Beyond impressive margins and growth, different types of buyers have specific objectives for the companies they want to add to their portfolios. The strategic buyer wants to acquire companies that will enhance their existing businesses and expects to hold acquisitions for the long term. Strategic buyers will also focus on opportunities for revenue and cost synergies, while direct competitors have the added consideration of using acquisitions to grow market share.

PE firms looking for platform or stand-alone acquisitions are looking for value in a business they believe they can augment over the next three to seven years before selling the company. Given the significant ongoing investment by PE across industries, there is also the "semi-strategic buyer," which is a PE-backed business that is looking to grow via acquisitions and is a hybrid of a strategic and purely financial buyer.

How to prepare your business for sale

How can I make my company more appealing before putting it on the market? Depending on the time horizon for selling your company, taking these steps can enhance your business' curb appeal.

  1. Build a management team committed to business growth

  2. All buyers value a strong management team that can keep the business ramping up after the deal closes, although this is even more important to a financial buyer. While a strategic buyer can and may sometimes prefer to have their own team integrate and run the acquired business, PE firms are not looking to run the business. Instead, they want to leverage an existing strong management team that can execute a business plan. PE firms often provide incentives to senior managers to keep them economically aligned to growing the business after the sale. It can be valuable to show potential buyers that you’ve already instilled that leadership culture in your company by transferring equity ownership to senior managers, which can include stock options, warrants or phantom stock. Family business owners getting close to retirement should focus on recruiting younger management talent and prepare them to run the business after it’s sold—classic succession planning. Companies that have a younger management team with deep experience in an industry and are hungry to grow the business will be the most attractive to PE buyers.

    Many PE buyers will have a ‘rollover investment’ requirement, which asks sellers to reinvest a minimum of 10% and as much as 49% in the equity of the business,"; says Audinelle. "If the company does well, not only does the seller receive the initial proceeds from the sale but also a second bite of the apple when the company is sold in three to seven years. It is not unusual for the value of the rollover equity investment to be higher than the proceeds from the initial sale, and when you combine the two, the deal from the private equity firm can sometimes be more lucrative to the seller than a ‘one-and-done’ transaction from a strategic buyer."

  3. Optimize equipment, information systems and technology
  4. Your company’s potential for earnings becomes less compelling if a buyer has to make a significant investment in the business, such as updating an ERP system post-closing.

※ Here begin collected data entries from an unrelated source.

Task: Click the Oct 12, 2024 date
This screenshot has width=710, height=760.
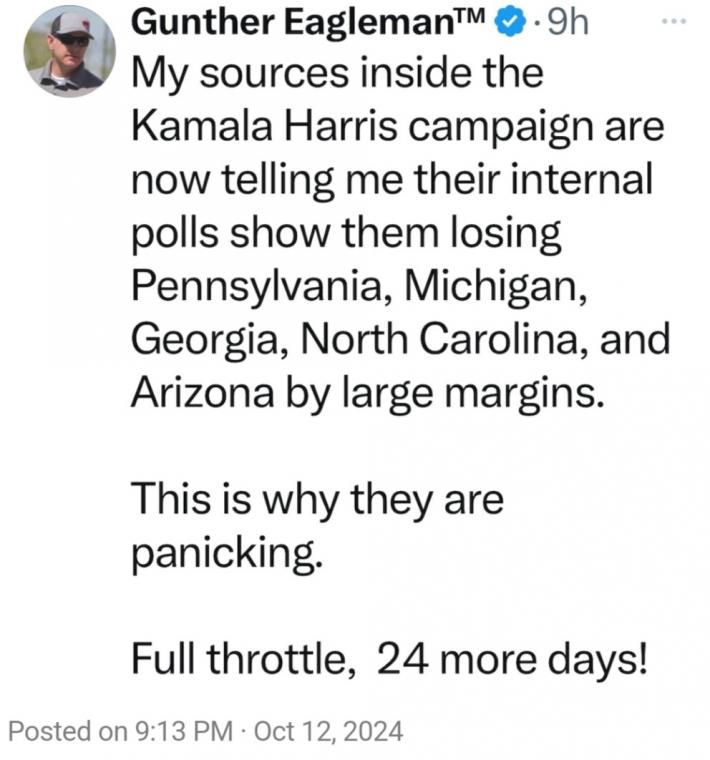Action: point(328,732)
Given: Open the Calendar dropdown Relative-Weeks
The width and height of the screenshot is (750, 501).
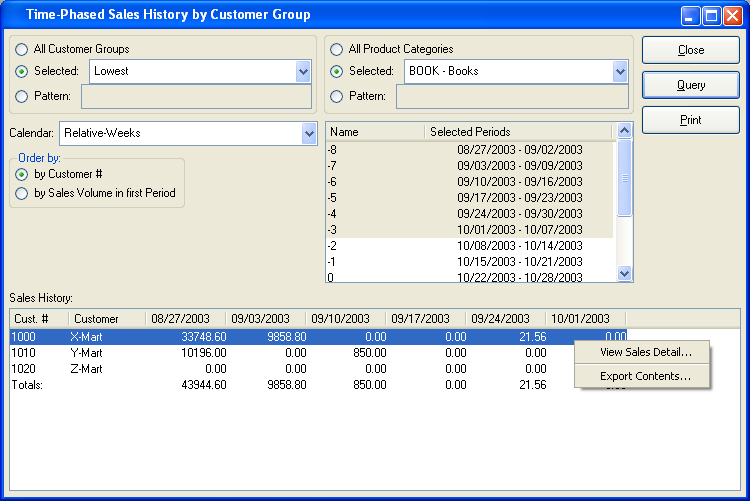Looking at the screenshot, I should point(308,134).
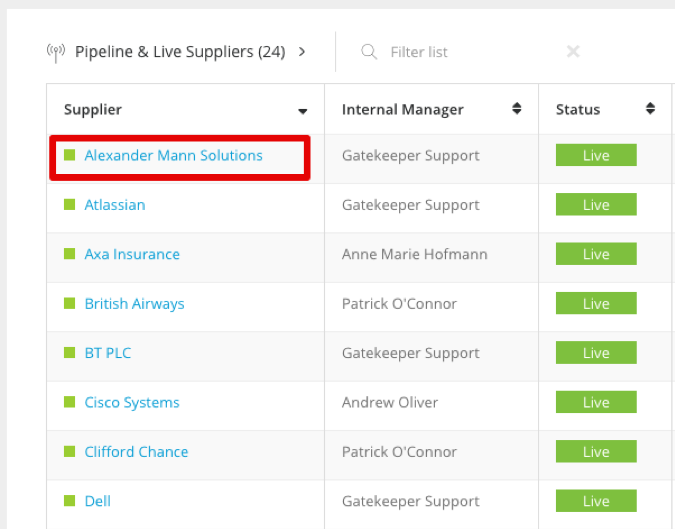Click Live status badge for Cisco Systems
The image size is (675, 529).
tap(596, 402)
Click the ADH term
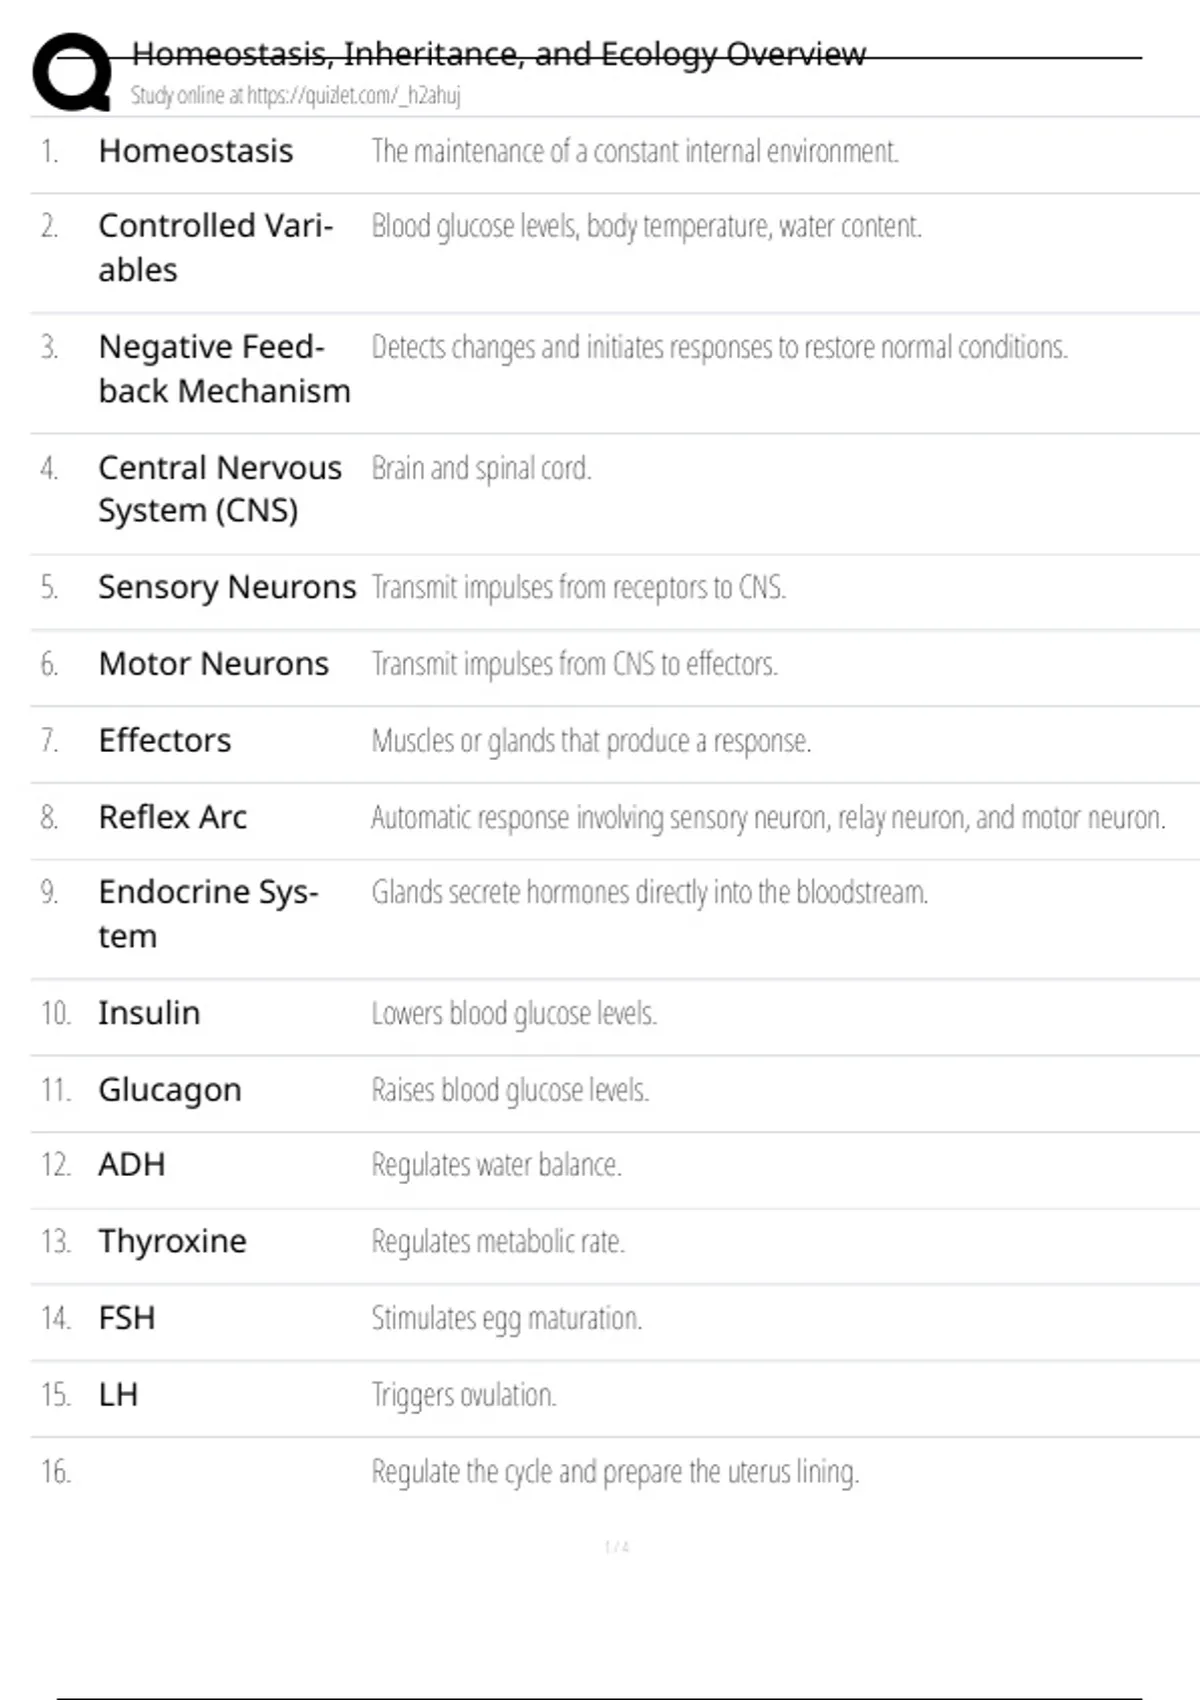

You don’t have to spend millions to install or expand automation technology right before you intend to sell the company. But you should invest enough in your business to achieve the company’s goals for the next two to three years and be able to document the returns of that investment, including labor costs, improving margins, productivity and volume output,” advises Audinelle.

  5. Make decisions for the long term
  6. Too many business owners sabotage the value of their companies and their competitive edge by unnecessarily cutting costs before they intend to sell. "Don’t cut costs to inflate your profitability; buyers always see through that strategy," says Audinelle. "If investing in a piece of equipment or making a terrific hire is in the best interest of your business, then do it." Finding the right buyer for your company may take longer than you expect, and the short cuts you take today can ultimately diminish the value of your company when buyers come calling.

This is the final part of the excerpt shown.